#### WORK ITEM:
Transcribe exactly the portion of the listing below that runs from the line containing "Leopold Kralik (165, 788)" through its last line.

#### PROVIDED RECORDS:

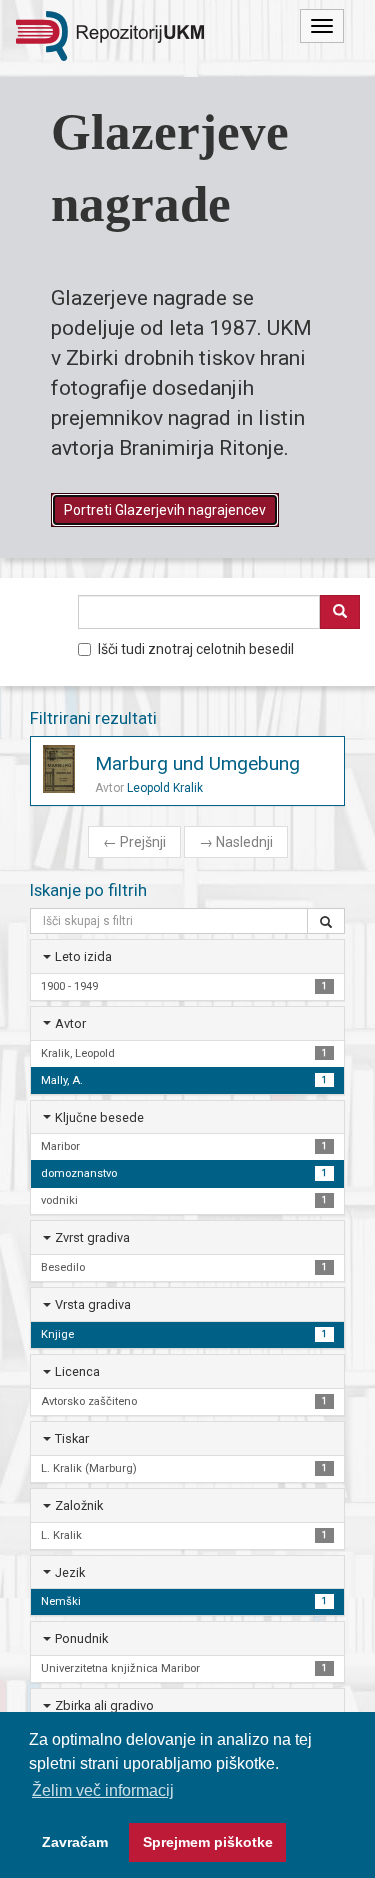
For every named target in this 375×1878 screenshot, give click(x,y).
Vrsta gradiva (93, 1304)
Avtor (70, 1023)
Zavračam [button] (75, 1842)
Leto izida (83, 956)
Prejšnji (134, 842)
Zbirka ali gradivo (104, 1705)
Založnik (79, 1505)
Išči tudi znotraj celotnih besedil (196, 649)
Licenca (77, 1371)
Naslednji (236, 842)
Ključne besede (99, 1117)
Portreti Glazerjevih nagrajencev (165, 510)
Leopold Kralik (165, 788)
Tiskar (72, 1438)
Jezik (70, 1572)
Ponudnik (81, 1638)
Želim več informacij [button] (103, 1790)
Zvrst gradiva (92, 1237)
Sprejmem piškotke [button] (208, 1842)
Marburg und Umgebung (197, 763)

#### RESPONSE TO THIS EXERCISE:
Leopold Kralik (165, 788)
Tiskar (72, 1438)
Jezik (70, 1572)
Ponudnik (81, 1638)
Želim več informacij [button] (103, 1790)
Zvrst gradiva (92, 1237)
Sprejmem piškotke [button] (208, 1842)
Marburg und Umgebung (197, 763)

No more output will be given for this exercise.